Opposite, the main employers’ motto is called “experience enhancement contract”. Formerly known as “senior permanent contracts”, it appears in the final copy, on an experimental basis for five years, after the unions expressed numerous and serious reservations linked to its ultra-flexible nature for the employer. The principle is as follows: if a company hires a job seeker over 60 years old – or even 57 years old if a sector agreement provides for it – it can ask them to send a retirement insurance document. “mentioning the estimated date of obtaining” of the full rate. This will allow this same company, when this date comes, to automatically retire the employee, whereas current law does not provide for this possibility before the age of 70. A bonus demanded by employers, and in particular the Confederation of Small and Medium Enterprises (CPME), is for its part postponed to 2027 and conditional on approval by the signatory organizations within the framework of a monitoring committee: it This is an exemption from the specific employer contribution due upon retirement, which represents 30% of the compensation paid to the employee.
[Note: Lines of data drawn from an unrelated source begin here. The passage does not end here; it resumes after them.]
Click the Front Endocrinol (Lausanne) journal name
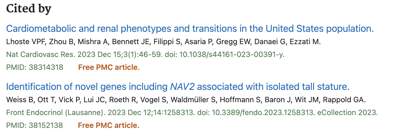Image resolution: width=405 pixels, height=137 pixels. click(x=54, y=112)
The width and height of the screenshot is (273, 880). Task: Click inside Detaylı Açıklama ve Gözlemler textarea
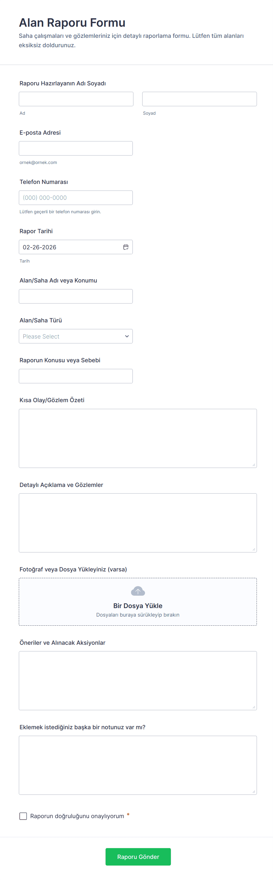138,523
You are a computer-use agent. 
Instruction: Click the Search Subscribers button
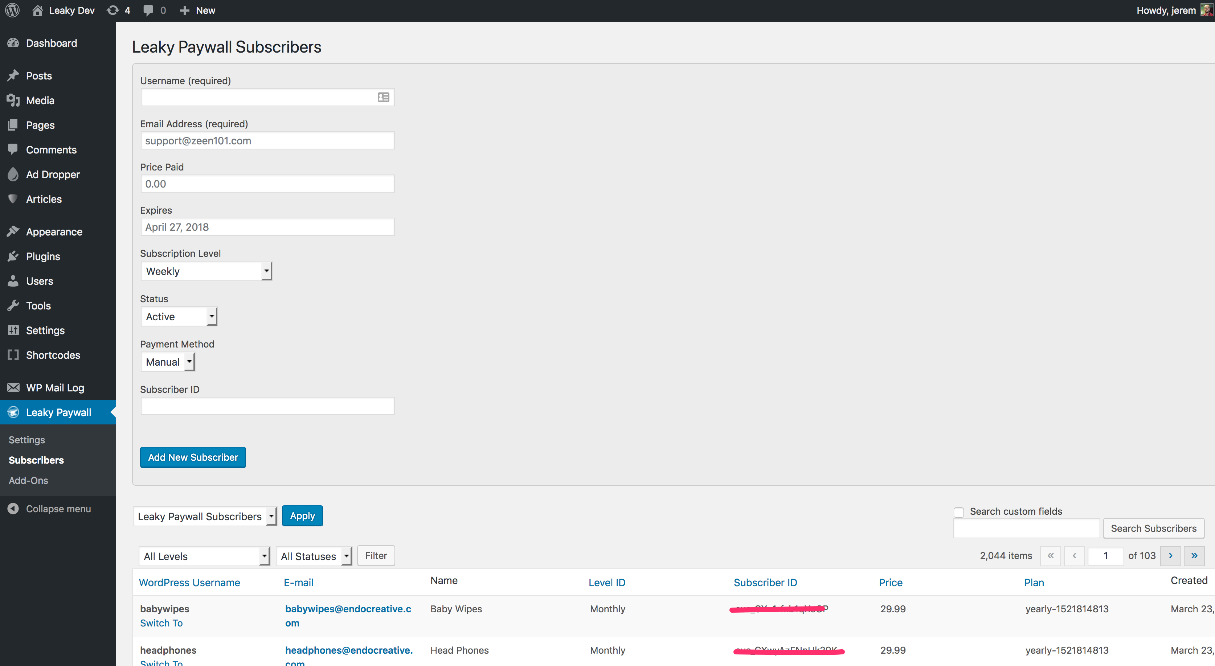(1153, 528)
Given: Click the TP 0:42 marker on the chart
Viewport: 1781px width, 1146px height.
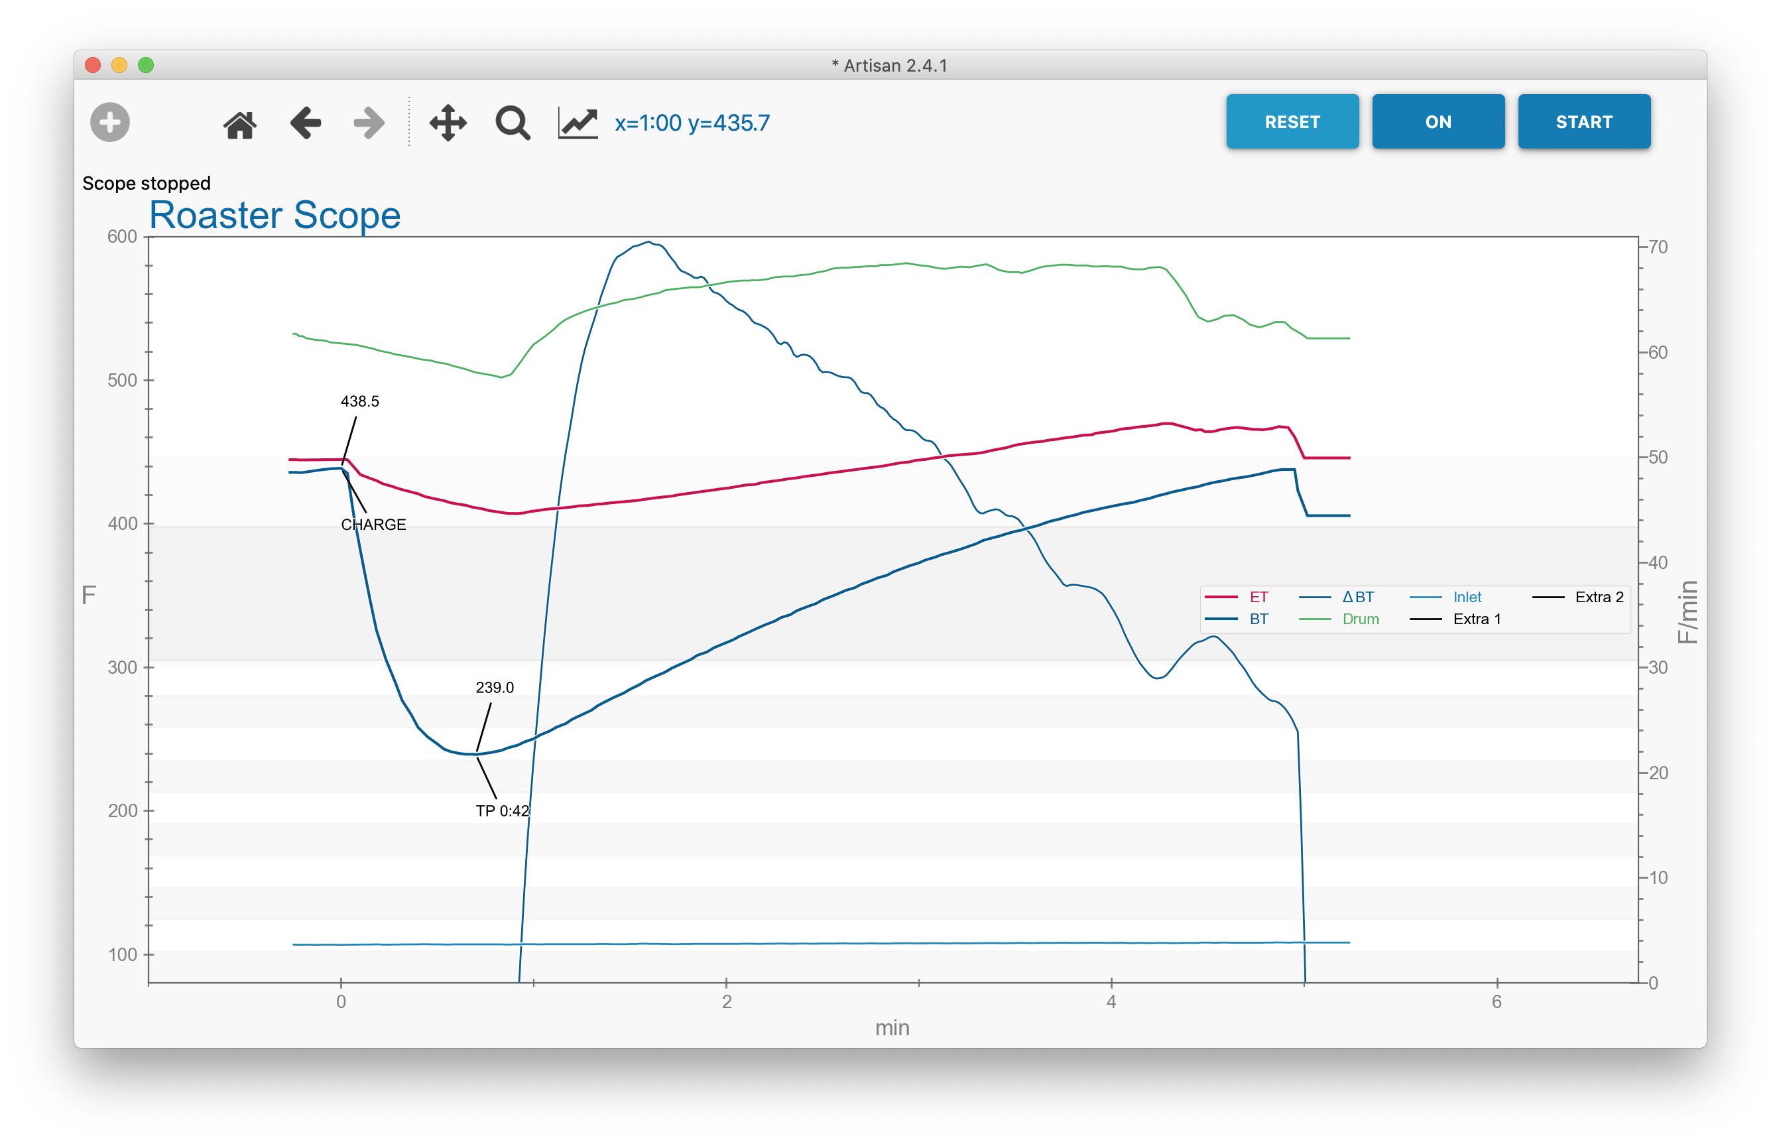Looking at the screenshot, I should coord(503,810).
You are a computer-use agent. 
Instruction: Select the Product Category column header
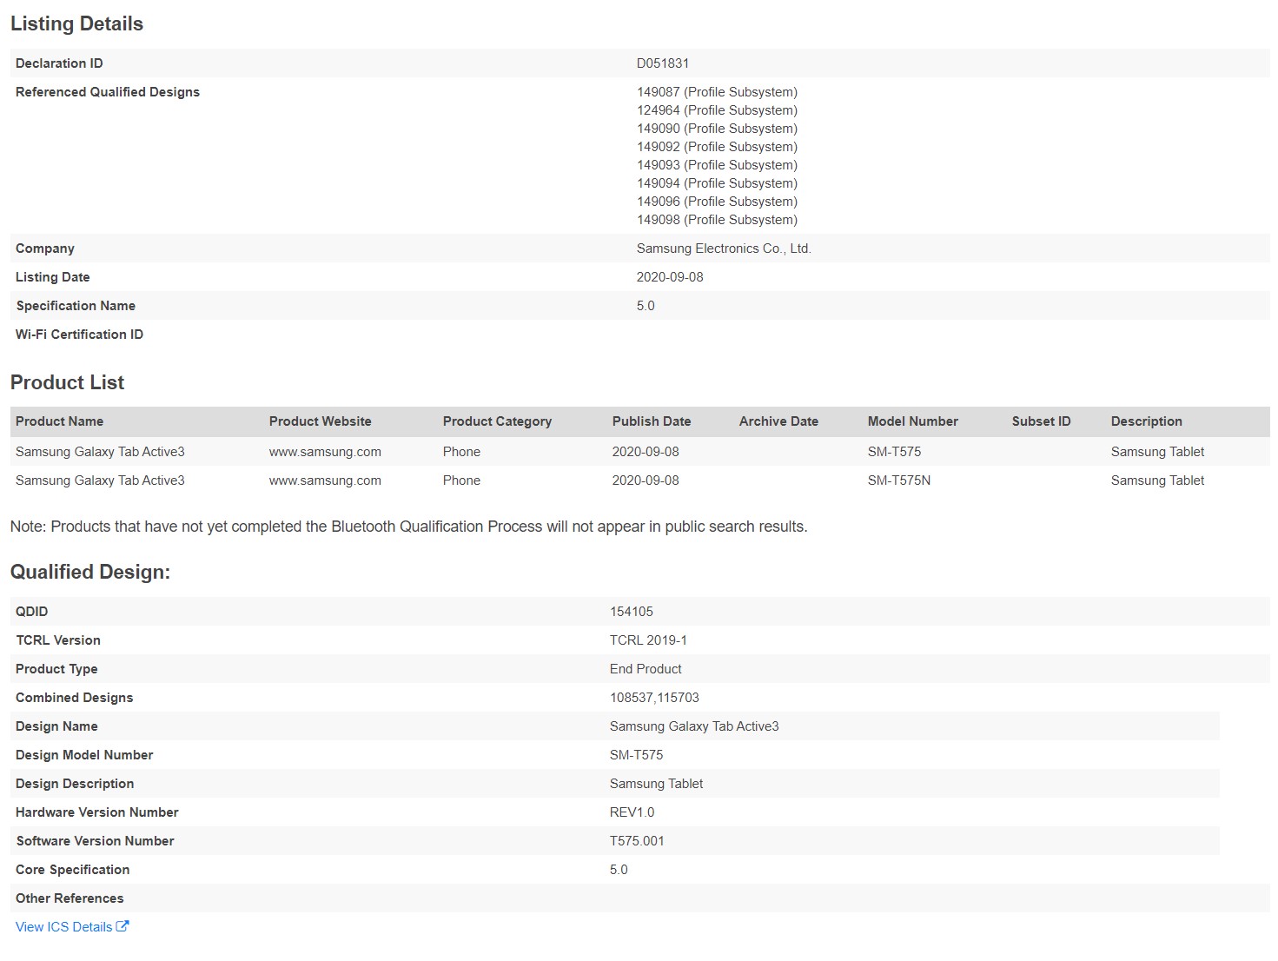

For this reason in particular, the CPME considers the measure devitalized, and suspends its decision on the entire agreement until its authorities take a position next week.
A surprise agreement on the limitation of union mandates
Once it has been validated by enough employer and union organizations, the agreement will still have to be transposed into law to be fully applied. The same goes for another agreement that appeared by surprise in the evening: employers and unions have drafted a short text which plans to put an end to the limit of three consecutive union mandates in place since 2018. This limit is denounced by the unions , who see it as an obstacle to the work of staff representatives in companies where applications are rare, and a risk of discrimination for trade unionists who would be in the crosshairs of their employer. This is a very first breach in the work orders implemented by Emmanuel Macron after his accession to power. And of the last, warns Medef, which is attached to these reforms: “Don’t expect any further developments from us, there won’t be any”assures its leader, Hubert Mongon.